Why This Matters More for Women
Women already have measurably slower gastric emptying than men at baseline, independent of any medication. A large motility study published in the American Journal of Gastroenterology confirmed that healthy women empty solid meals roughly 20 to 30 minutes more slowly than age-matched men. Layer dulaglutide on top of that, and the stomach may be even slower to clear.
Women with PCOS are disproportionately represented among GLP-1 users, and PCOS itself is associated with elevated insulin and altered gut motility. Women in perimenopause prescribed GLP-1s for metabolic weight management form another large group. Both populations deserve a specific conversation about imaging fasting protocols that accounts for this sex-based difference in baseline gastric physiology.
What Type of Scan Are You Having?
The answer to "how worried should I be" depends heavily on the type of imaging.

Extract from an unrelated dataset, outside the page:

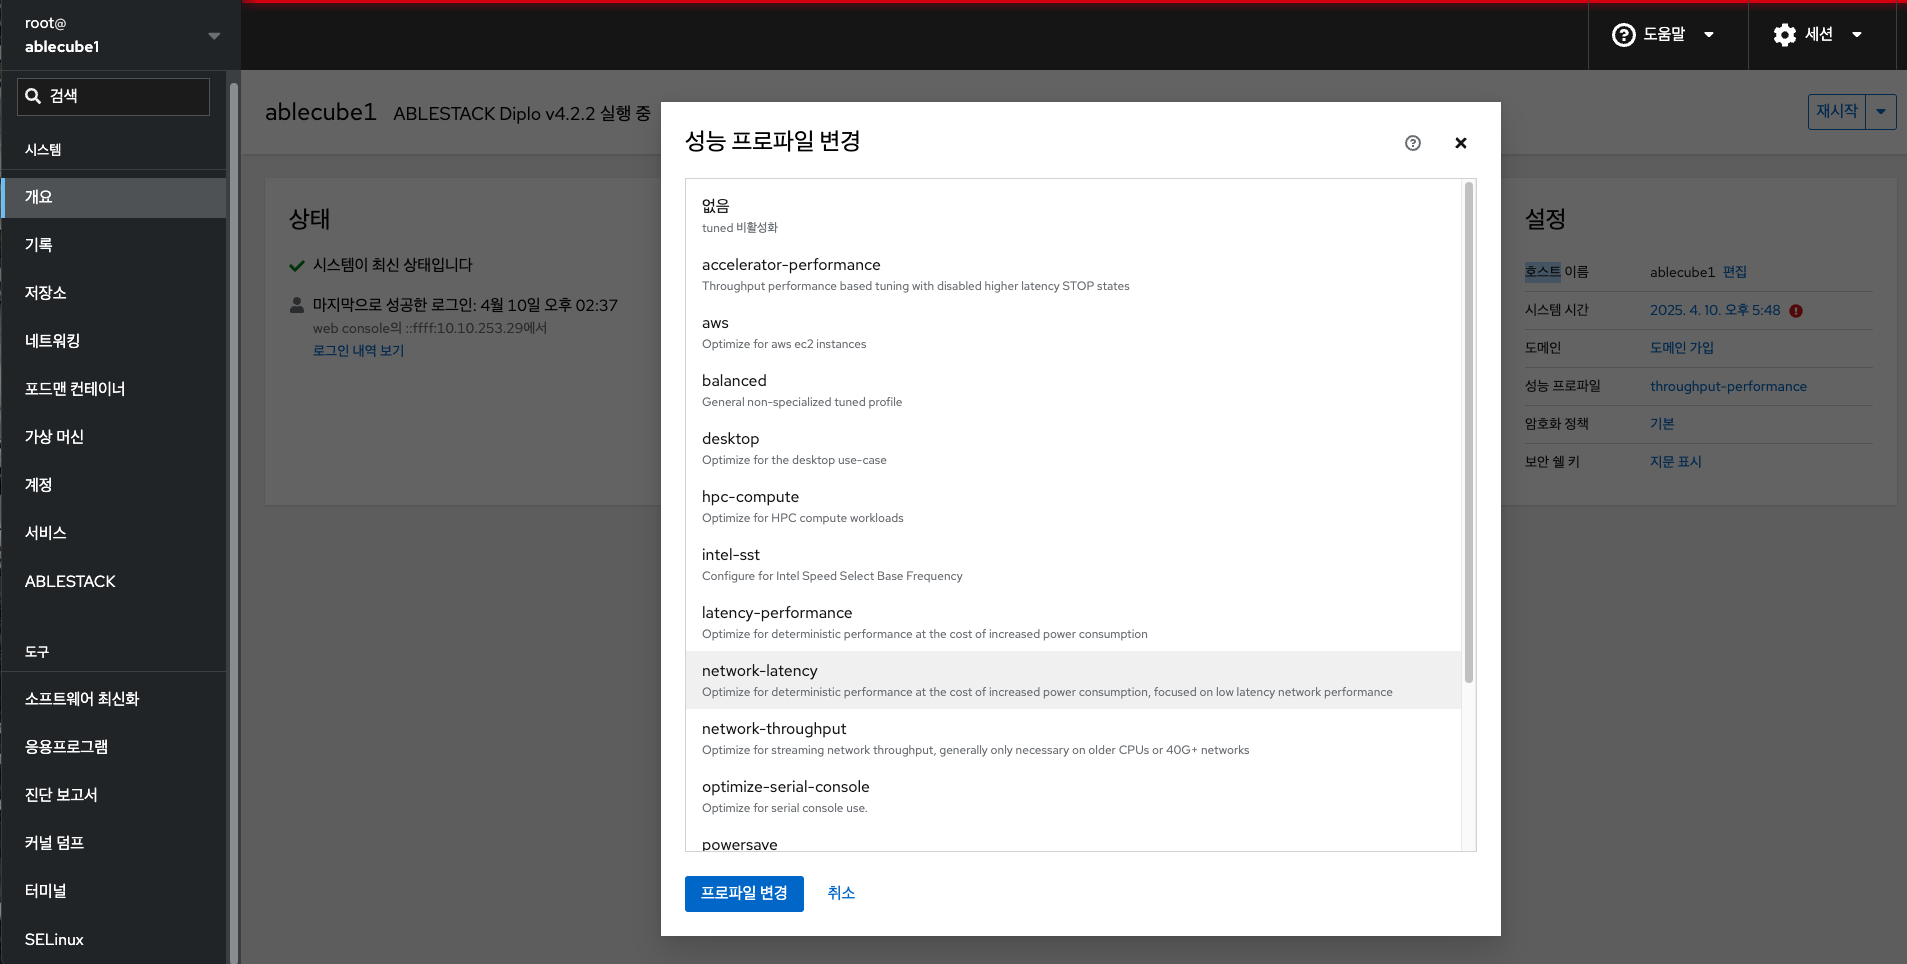The width and height of the screenshot is (1907, 964).
Task: Choose the balanced tuned profile
Action: tap(1072, 390)
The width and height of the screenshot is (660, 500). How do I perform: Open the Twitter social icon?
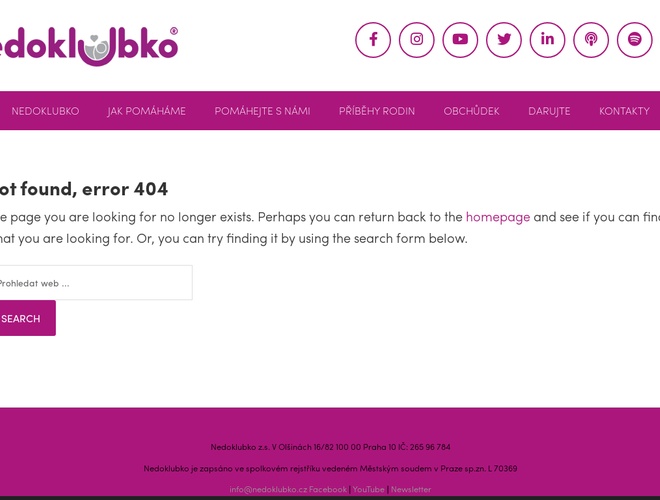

- Routine CT with contrast, fully awake, no sedation. Low concern. You will be asked to drink oral contrast or receive IV contrast, but aspiration risk is minimal when you are alert and upright. Standard pre-contrast fasting instructions (typically 4 to 6 hours for solids) may still need to be extended given GLP-1 pharmacology.
- CT enterography or small bowel follow-through. Moderate concern. Delayed gastric emptying can affect how oral contrast moves through your GI tract, potentially making images harder to interpret.
- Sedated or anesthesia-assisted imaging (e.g., MRI requiring deep sedation, CT under conscious sedation). Higher concern. This is the scenario most directly addressed by recent anesthesiology guidance.
- Cardiac CT angiography or nuclear medicine stress testing. Discuss with your cardiologist. Fasting is required and GLP-1 status should be disclosed.
How Dulaglutide Slows Your Stomach: The Physiology Behind the Risk
Dulaglutide works by binding to GLP-1 receptors on pancreatic beta cells to increase insulin secretion, and by acting on the vagus nerve and enteric nervous system to slow how quickly food moves from your stomach into your small intestine. This gastroparesis-like effect is dose-dependent and is measurably present even at the 0.75 mg starting dose, with the 1.5 mg maintenance dose producing more pronounced slowing.
For most people most of the time, this is a feature, not a bug. Slower gastric emptying contributes to the feeling of fullness that makes GLP-1s effective for weight management. The AWARD-11 trial, which studied dulaglutide at doses up to 4.5 mg weekly in people with type 2 diabetes, documented GI side effects including nausea and vomiting in approximately 30 to 40 percent of participants at higher doses, reflecting how significantly this drug moves the needle on gastric motility.
The Aspiration Risk During Imaging
When you receive sedation or general anesthesia for an imaging procedure, your protective airway reflexes are blunted. If your stomach still contains food or liquid because dulaglutide has slowed emptying, you face an elevated risk of pulmonary aspiration. Aspiration pneumonitis is a serious complication.
The American Society of Anesthesiologists issued a 2023 practice advisory specifically addressing GLP-1 agonists before procedures requiring sedation or general anesthesia. The advisory recommends:
- If you take a weekly GLP-1 agonist like dulaglutide and your procedure requires sedation, consider holding the dose on the day of the procedure.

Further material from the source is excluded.